WASHINGTON, D.C. —Senator Chris Dodd (D-CT) and Senator Susan Collins (R-ME) today introduced legislation that would protect tax benefits that are critical to recruiting and retaining volunteer emergency responders.
“Volunteer firefighters and first responders often balance full-time careers and family obligations with their service to their communities,” said Dodd. “Requiring these brave and selfless volunteers to pay taxes on the benefits they receive creates a disincentive for them to serve. This legislation will help maintain strong and well-staffed first responder departments in the face of local and state budget cuts that have forced many to reduce their numbers.”
Senator Susan Collins said: “I’m proud to join Senator Dodd in introducing this important legislation, which will provide tax relief to hundreds of thousands of volunteer firefighters throughout the nation, including thousands in the state of Maine.  These devoted men and women have volunteered to be on call to protect their communities, putting themselves into harm’s way as first-responders.  Maine boasts one of the highest percentages of volunteer firefighters in the nation, a testament to our state’s civic involvement and commitment. This legislation would extend needed assistance and relief to these volunteer firefighters, who provide an essential safety and protection system for their communities.” 
“America’s volunteer firefighters and EMS personnel are our neighbors, friends and family, who give their time and effort to better their communities and keep us all safe.  I am greatly appreciative for the work of Senators Dodd and Collins in introducing the Volunteer Responder Incentive Reauthorization Act and look forward to working with them on its passage.  They understand that the incentives provided to volunteer responders are neither flashy nor lucrative, but serve as a small way for communities to offer thanks for a job well done,” said Chief Timothy S. Wall, a member of the North Farms Volunteer Fire Department in Wallingford and chair of the IAFC Volunteer and Combination Officers Section (VCOS). 

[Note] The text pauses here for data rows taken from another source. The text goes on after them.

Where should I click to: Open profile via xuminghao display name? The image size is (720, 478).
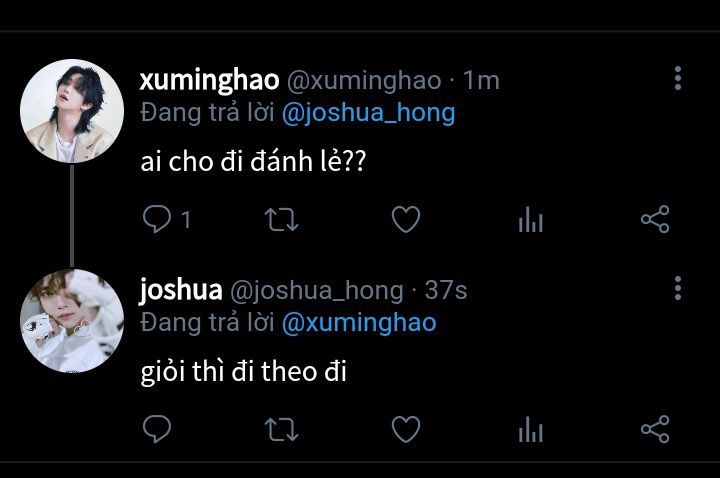(209, 80)
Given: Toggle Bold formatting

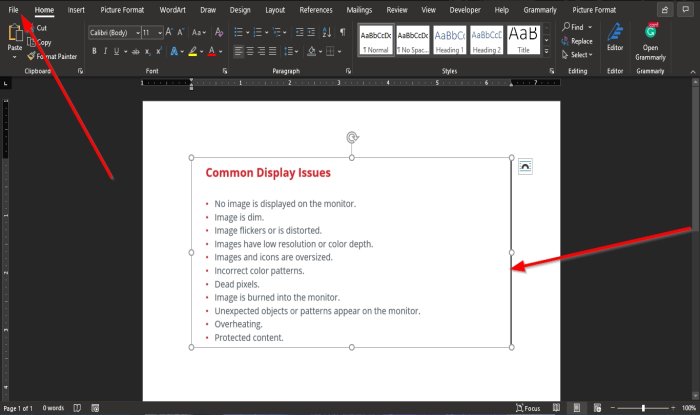Looking at the screenshot, I should click(x=93, y=50).
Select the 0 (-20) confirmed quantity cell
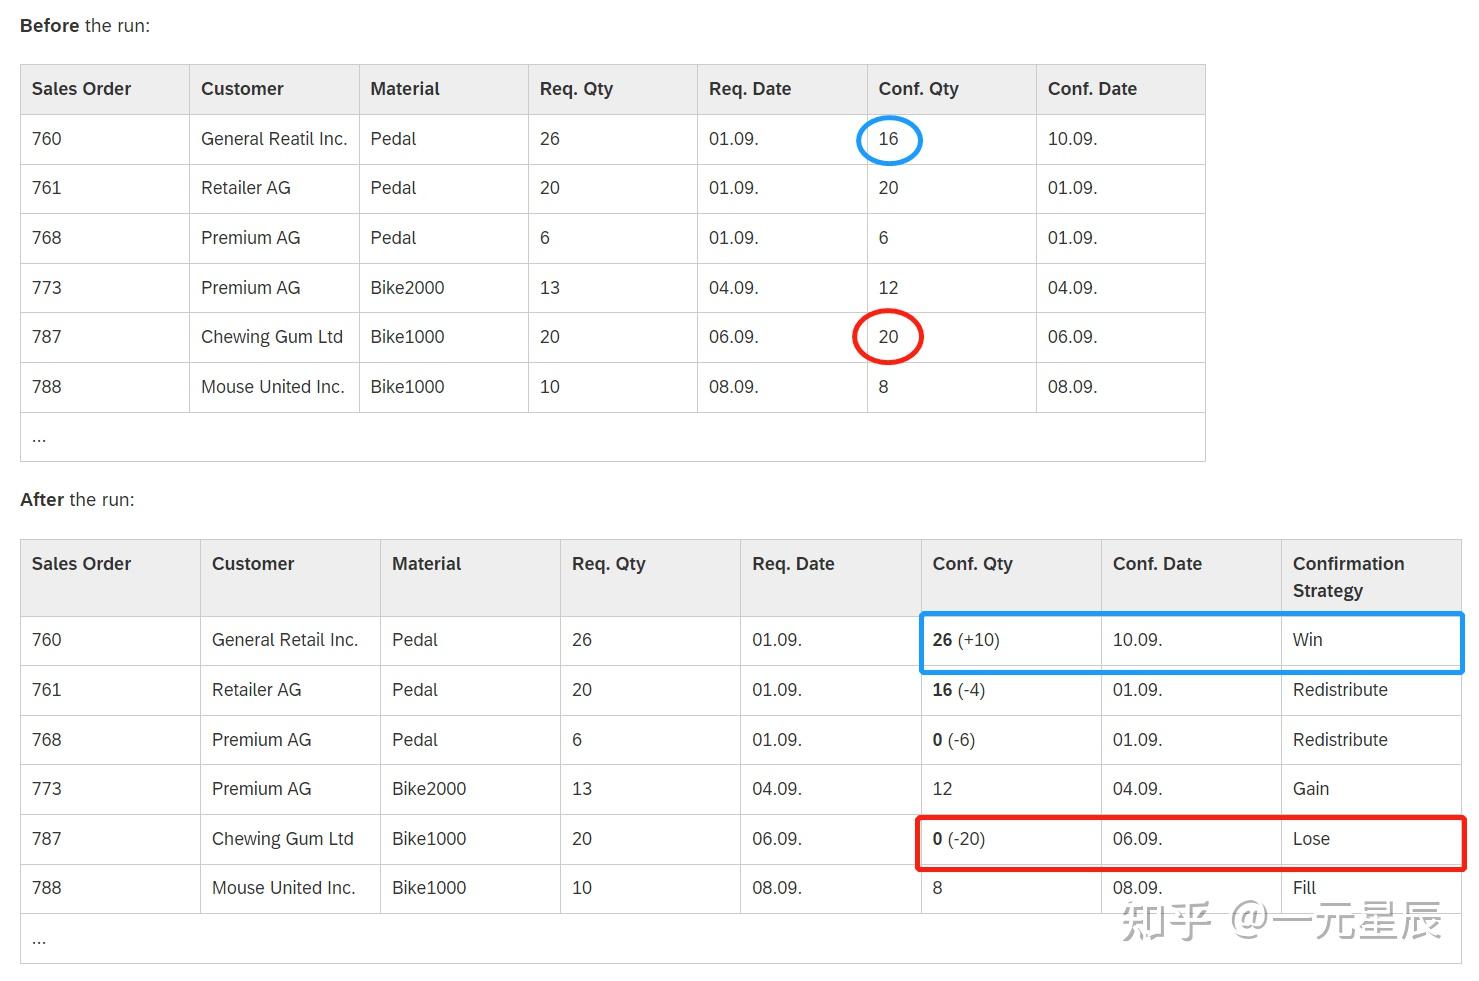The image size is (1479, 981). [959, 839]
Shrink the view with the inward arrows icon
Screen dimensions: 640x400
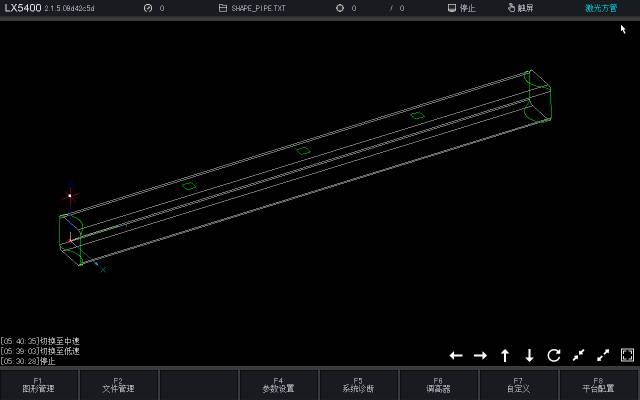578,356
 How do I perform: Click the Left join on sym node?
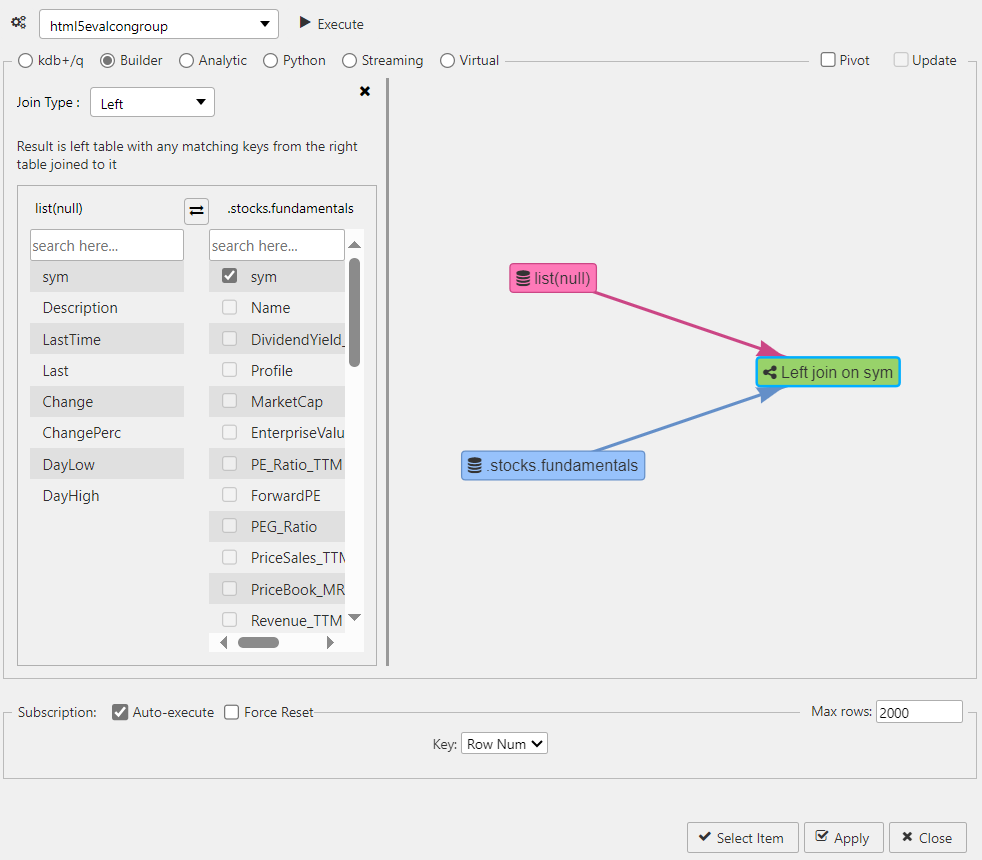[827, 371]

To help recruit and retain volunteer fire fighters and EMS personnel, state and local governments provide a number of incentives to these first responders, including reduced property taxes and other benefits. In 2002, the Internal Revenue Service (IRS) deemed incentives such as these as income and therefore subject to federal taxation.
Due to this decision, volunteer personnel in many states were obligated to pay taxes on these incentives. In 2007, Senator Dodd and Senator Collins worked to enact the original Volunteer Responder Incentive Protection Act (S. 1466) and ultimately had the provisions of the bill included in the Mortgage Forgiveness Debt Relief Act of 2007. This legislation protected many of these volunteer benefits from taxation by excluding property tax abatements and up to $360 per year in other forms of compensation from an individual’s taxable income.

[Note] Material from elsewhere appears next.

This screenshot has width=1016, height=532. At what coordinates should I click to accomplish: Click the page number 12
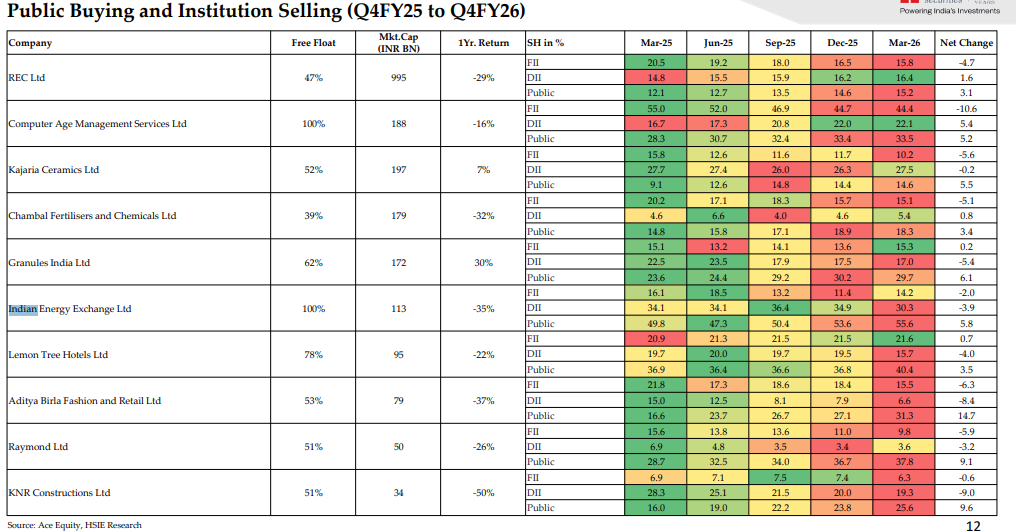[973, 525]
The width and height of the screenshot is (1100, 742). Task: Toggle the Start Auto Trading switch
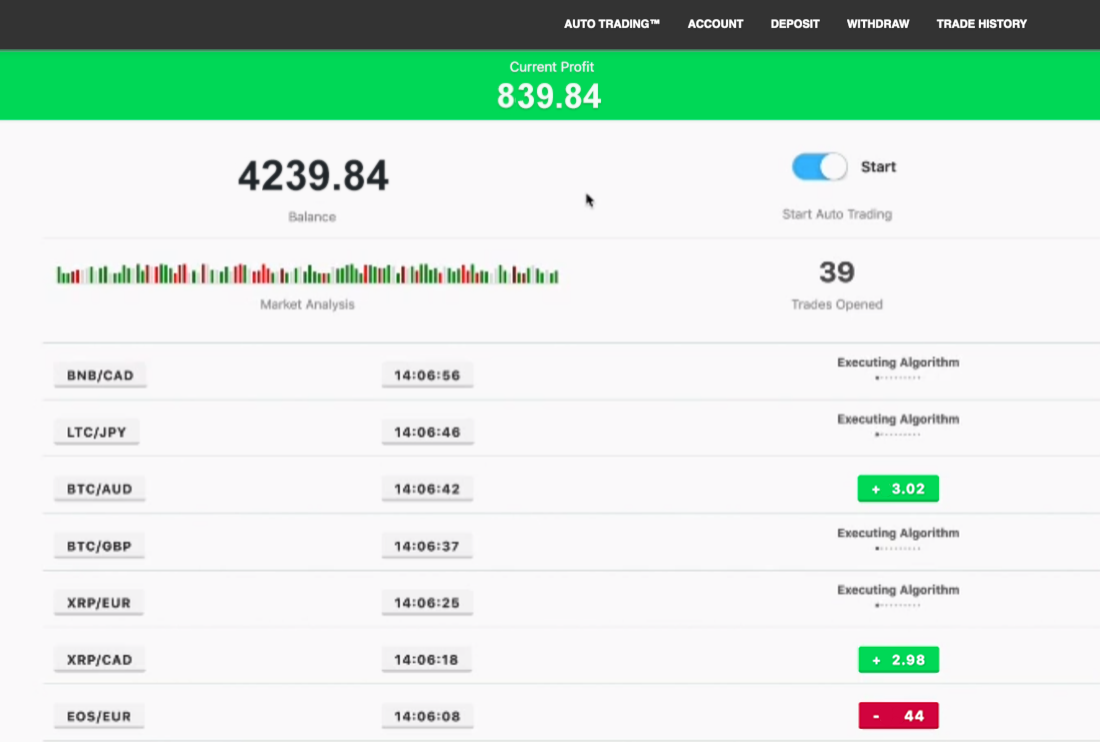(819, 167)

The Dodd and Collins bill builds upon the success of the original legislation, which expires at the end of this year, so that fire departments can continue to attract enough volunteers to meet the first responder needs of their cities and towns. Under the legislation, the Volunteer Responder Incentive Protection Reauthorization Act of 2010, property tax abatements and up to $600 per year in volunteer personnel compensation would be exempt from federal taxation for an additional three years.